§ **Raw records**:
━━━━

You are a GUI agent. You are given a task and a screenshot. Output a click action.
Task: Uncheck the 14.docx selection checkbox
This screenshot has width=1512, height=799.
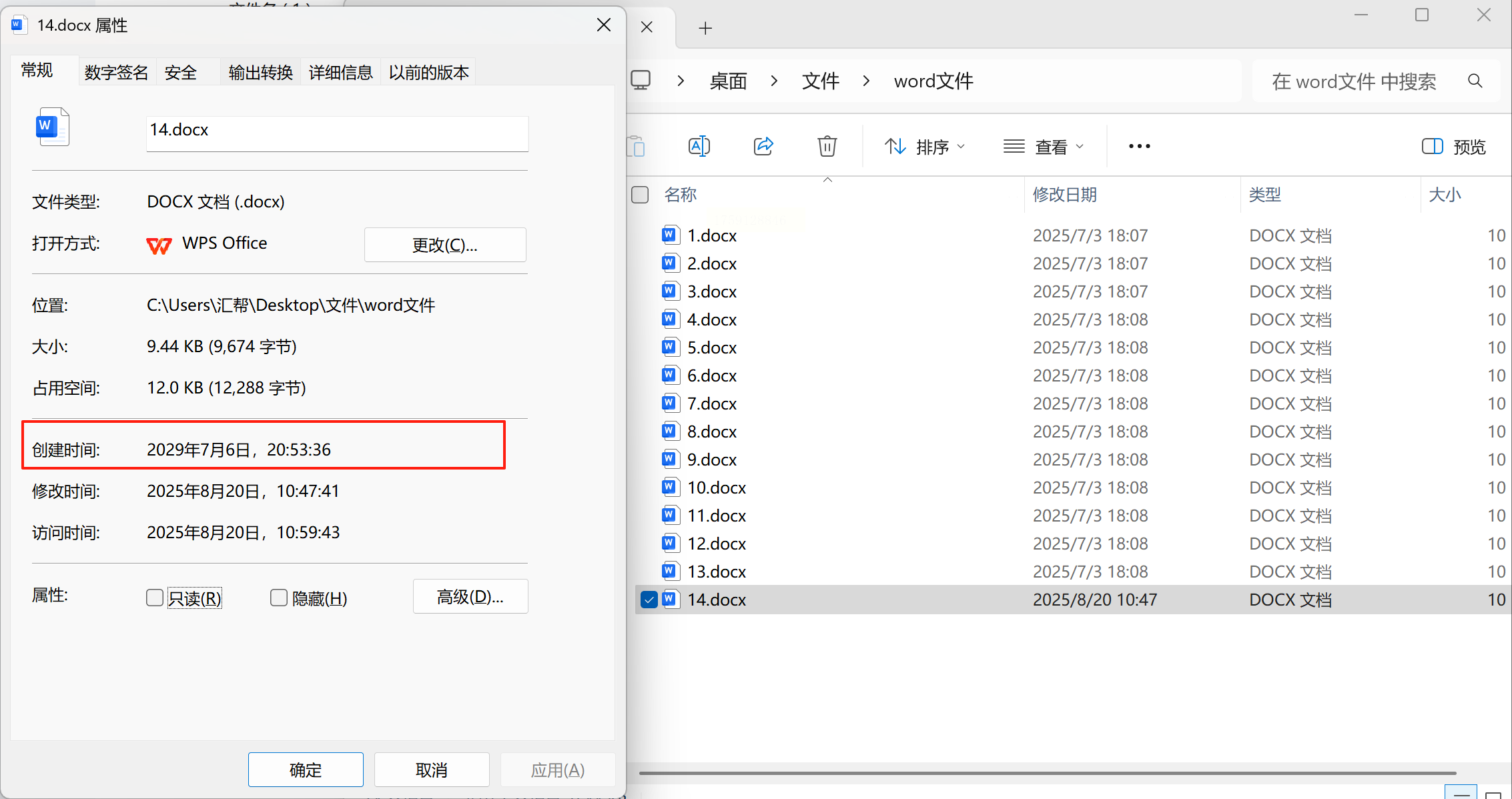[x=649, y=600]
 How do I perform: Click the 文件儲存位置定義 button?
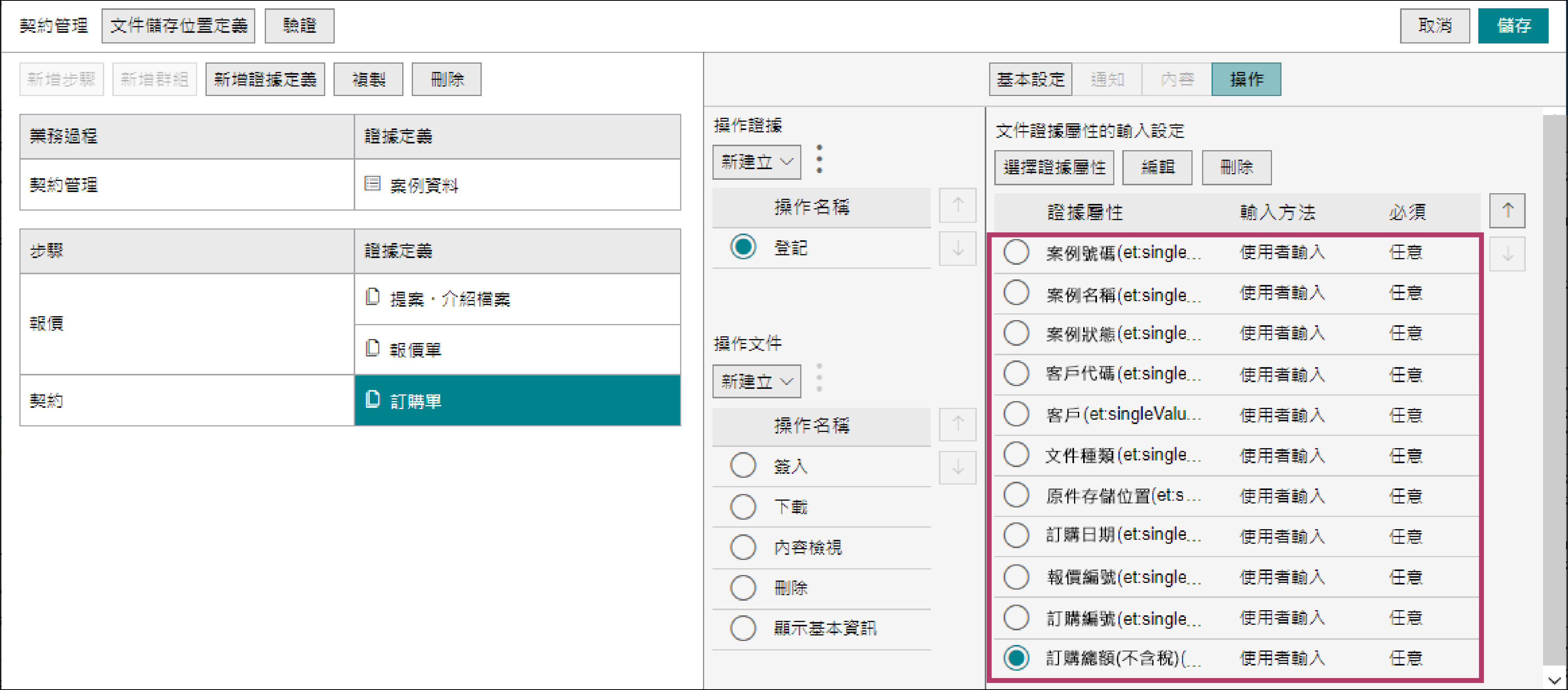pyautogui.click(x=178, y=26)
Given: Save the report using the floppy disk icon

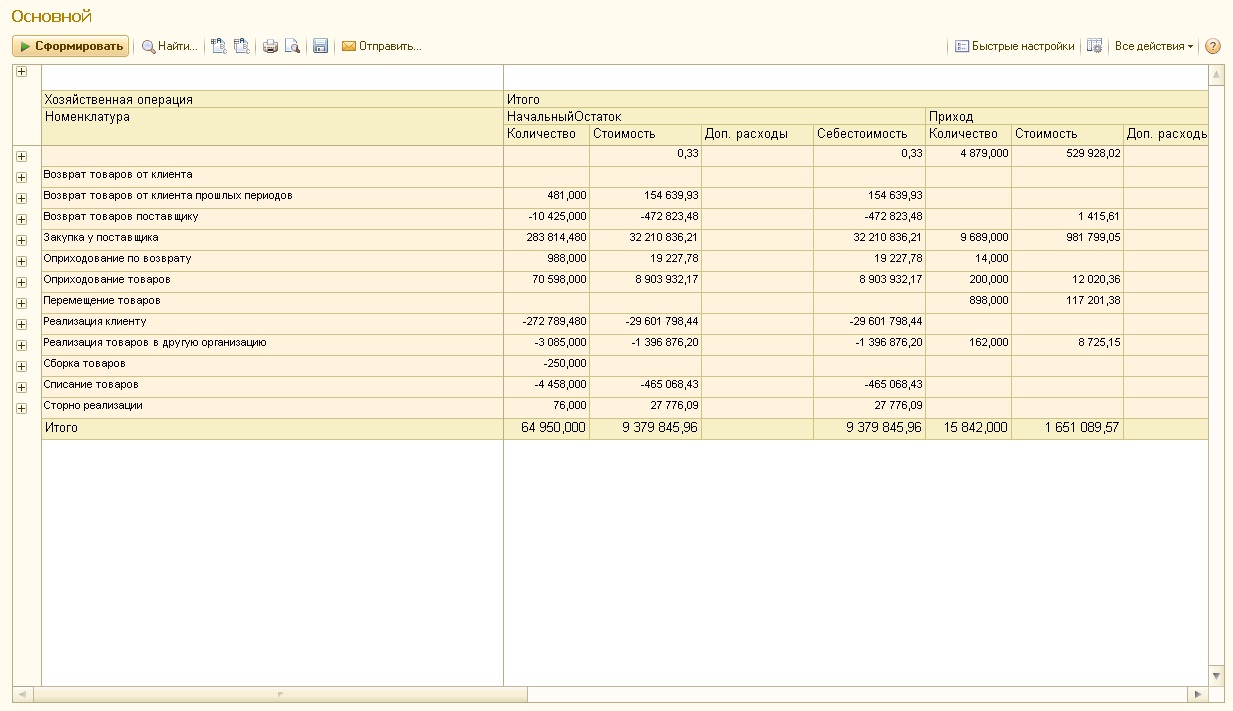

━━━━

§ **REQUIREMENT**: Update the entries by replacing "screenshot" with "image" wherever it occurs, keeping everything else the same. Omit the pictures from your version.

§ **ANSWER FOR THIS EXERCISE**:
You are a GUI agent. You are given a task and a image. Output a click action.
Task: Uncheck the 14.docx selection checkbox
This image has width=1512, height=799.
[x=649, y=600]
 How do I perform: Click the 文件儲存位置定義 button?
pyautogui.click(x=178, y=26)
Given: Save the report using the floppy disk icon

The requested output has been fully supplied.